■ **Descripción de la tarea**: Extrae sin cambios del texto sobre Machu Picchu el pasaje que empieza con "Ernesto Cardenal" y sigue hasta "por sus antepasados.".

■ **Sección del documento**:

● ● ● ● ● ● ●

Estuvo escondida por siglos.
La ciudad del silencio.
En cuatro siglos ningún indio habló.
Ni el Inca Garcilaso supo de esta
/ ciudad.
Ha sido el secreto mejor guardado
/ del mundo.
Ernesto Cardenal

Al clarear el alba, el bus sube por los caracoleos selváticos de la ruta desde el poblado de Aguas Calientes hasta el portal de Machu Picchu. Una vez allí se saca la entrada y se avanza por el sendero siguiendo la flechita, pero Machu Picchu sigue esquiva: tarda en aparecer, ocultándose especialmente a los ojos de los hombres blancos, igual que a los ojos de tantos otros que pasaron a sus pies durante 300 años sin descubrirla. La gran ciudadela inca nunca estuvo perdida sino camuflada por la selva; los lugareños siempre supieron sobre su existencia. Cuando el norteamericano Hiram Bingham se topó con ella en 1911, la encontró habitada por dos familias aborígenes –los Recharte y los Alvarez– que vivían allí como guardianes centenarios, cultivando en las terrazas incas y bebiendo el agua de las acequias de piedra talladas por sus antepasados.

● ● ● ● ● ● ●

■ **Registros extraídos**:
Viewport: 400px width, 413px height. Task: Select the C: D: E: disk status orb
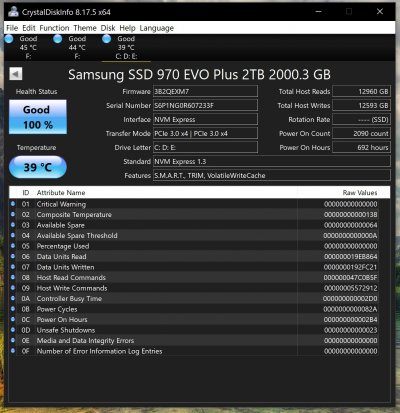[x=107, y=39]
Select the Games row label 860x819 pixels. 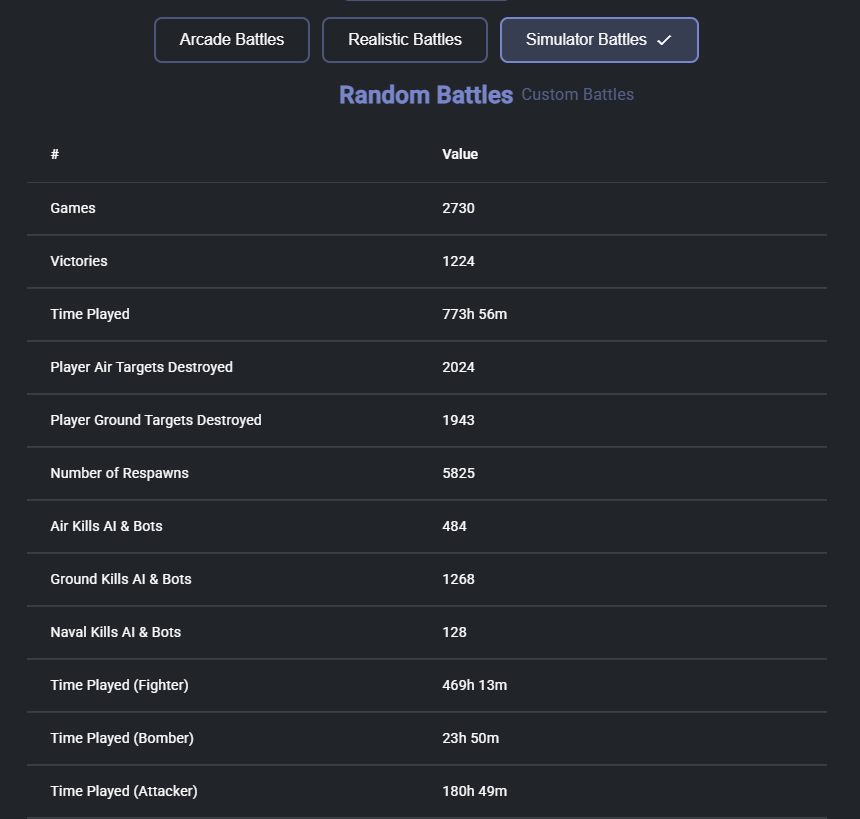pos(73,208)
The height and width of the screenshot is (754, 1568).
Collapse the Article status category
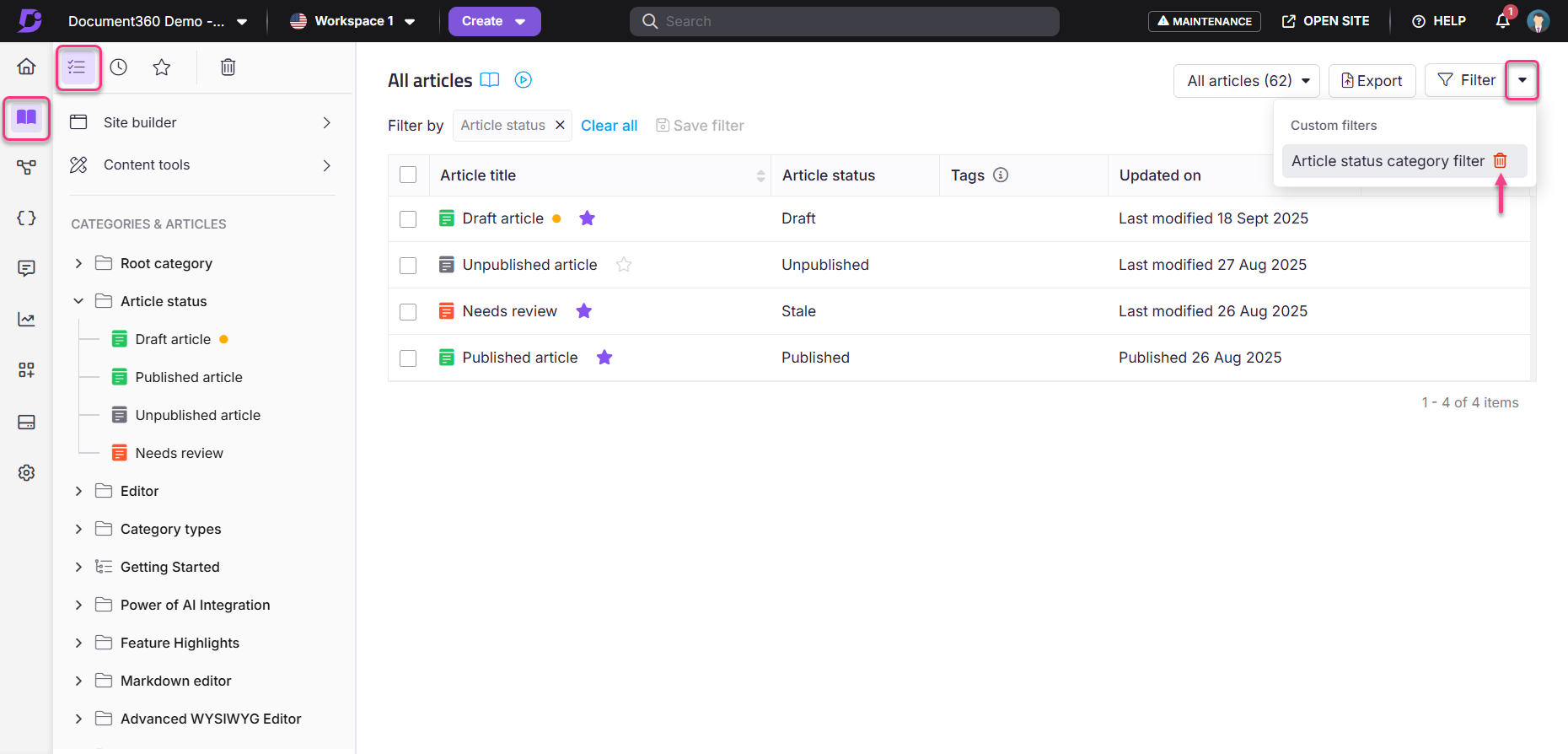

● ● ● ● ● ● ●

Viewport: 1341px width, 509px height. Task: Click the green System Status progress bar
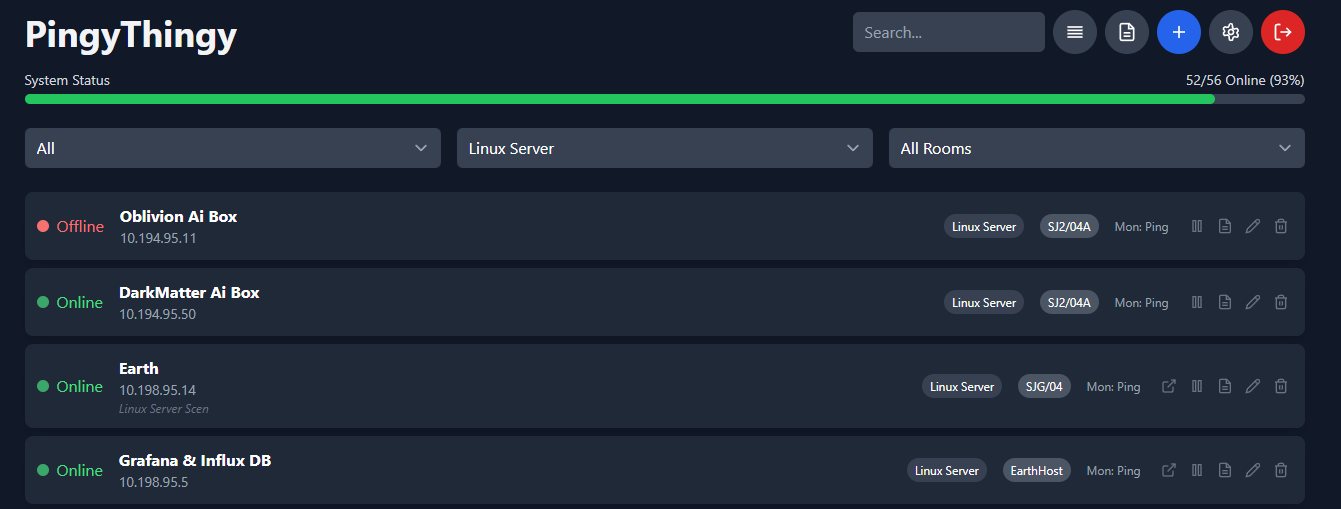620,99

● ● ● ● ● ● ●

■ **Solución escrita**:
Ernesto Cardenal

Al clarear el alba, el bus sube por los caracoleos selváticos de la ruta desde el poblado de Aguas Calientes hasta el portal de Machu Picchu. Una vez allí se saca la entrada y se avanza por el sendero siguiendo la flechita, pero Machu Picchu sigue esquiva: tarda en aparecer, ocultándose especialmente a los ojos de los hombres blancos, igual que a los ojos de tantos otros que pasaron a sus pies durante 300 años sin descubrirla. La gran ciudadela inca nunca estuvo perdida sino camuflada por la selva; los lugareños siempre supieron sobre su existencia. Cuando el norteamericano Hiram Bingham se topó con ella en 1911, la encontró habitada por dos familias aborígenes –los Recharte y los Alvarez– que vivían allí como guardianes centenarios, cultivando en las terrazas incas y bebiendo el agua de las acequias de piedra talladas por sus antepasados.